We generally dump all of our pills together into one container each, and we have never had a problem. We do carry copies of our prescriptions. That’s a good idea for a couple of reasons. First it provides some tangible information about the pills you are taking, and second if you lose your pills or you are delayed in your travels and need more, you may be able to get them with that prescription.
You will probably not have problems with security screenings on domestic flights or leaving a country. You are more apt to run into problems with customs if you are carrying large quantities of unmarked pills. If you are traveling with a “reasonable number” of pills, you shouldn’t have problems here either.
We haven’t…. except for the time, years ago, in Africa when an overzealous customs agent wanted to know what kind of medication was in our “Lifesaver” candies.

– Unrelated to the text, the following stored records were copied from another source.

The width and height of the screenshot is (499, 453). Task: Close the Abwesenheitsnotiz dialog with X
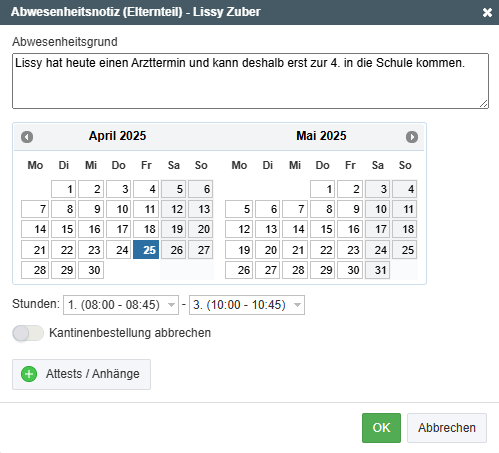[x=487, y=13]
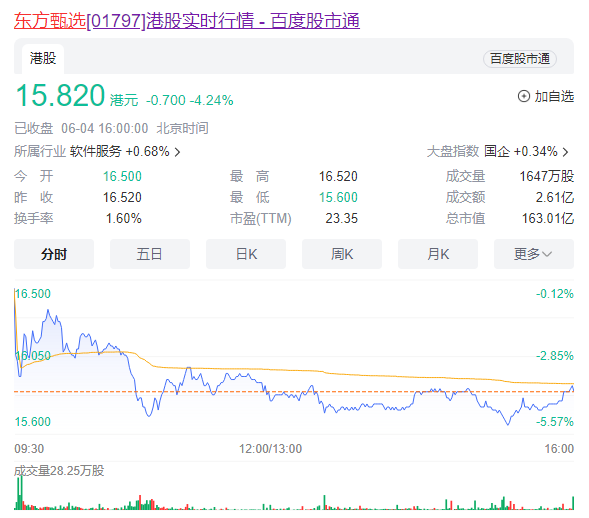Click the add-to-watchlist plus circle icon
This screenshot has width=589, height=518.
tap(524, 97)
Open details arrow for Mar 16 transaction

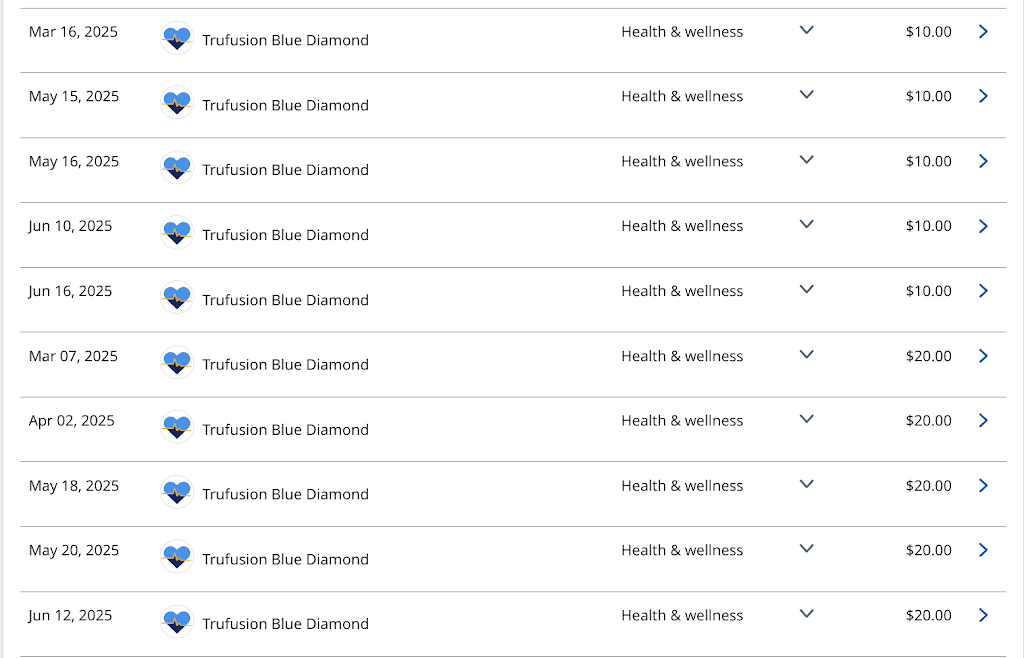983,32
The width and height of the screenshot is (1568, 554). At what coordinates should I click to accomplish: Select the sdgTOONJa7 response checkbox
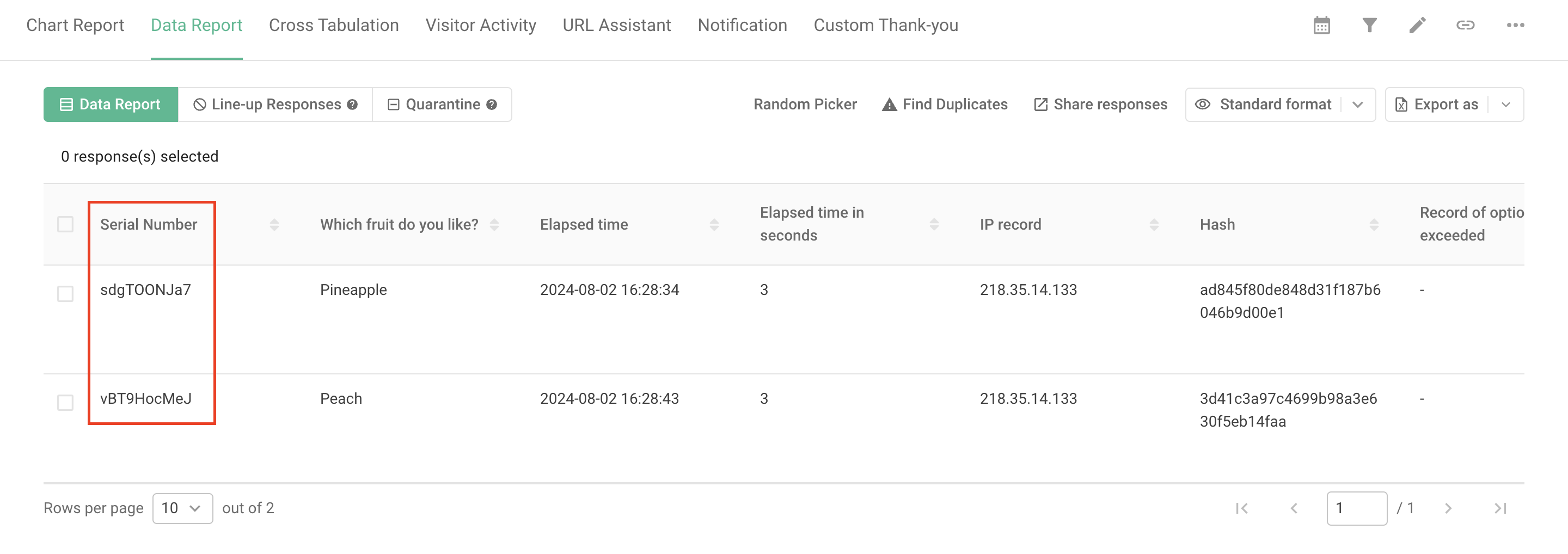65,294
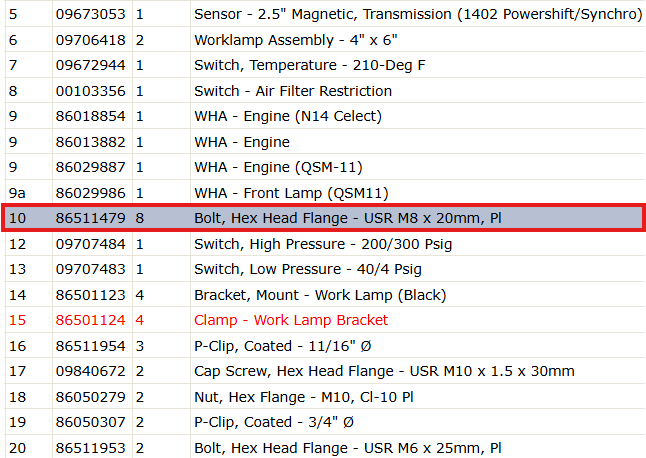Click the red Clamp - Work Lamp Bracket link
The image size is (646, 458).
(291, 320)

What about liquid medications?
Here the TSA says liquid medications (and baby formula) “are allowed in reasonable quantities exceeding three ounces and are not required to be in the zip-top bag. Declare these items for inspection at the checkpoint.” This includes all prescriptions and over the counter medications including petroleum jelly, eye drops, and saline solution for medical purposes.
There is lots of information floating around on the internet about the best way to carry your pills. If you absolutely, positively want to avoid problems, carry them in the original containers… even over the counter pills like aspirin. Prescription medications should have the pharmacy label with your name on them.
Whether you choose to use a pill organizer, dump your pills all together like we do, or carry them in their individual original containers, traveling with pills shouldn’t be a problem if you travel with a reasonable amount.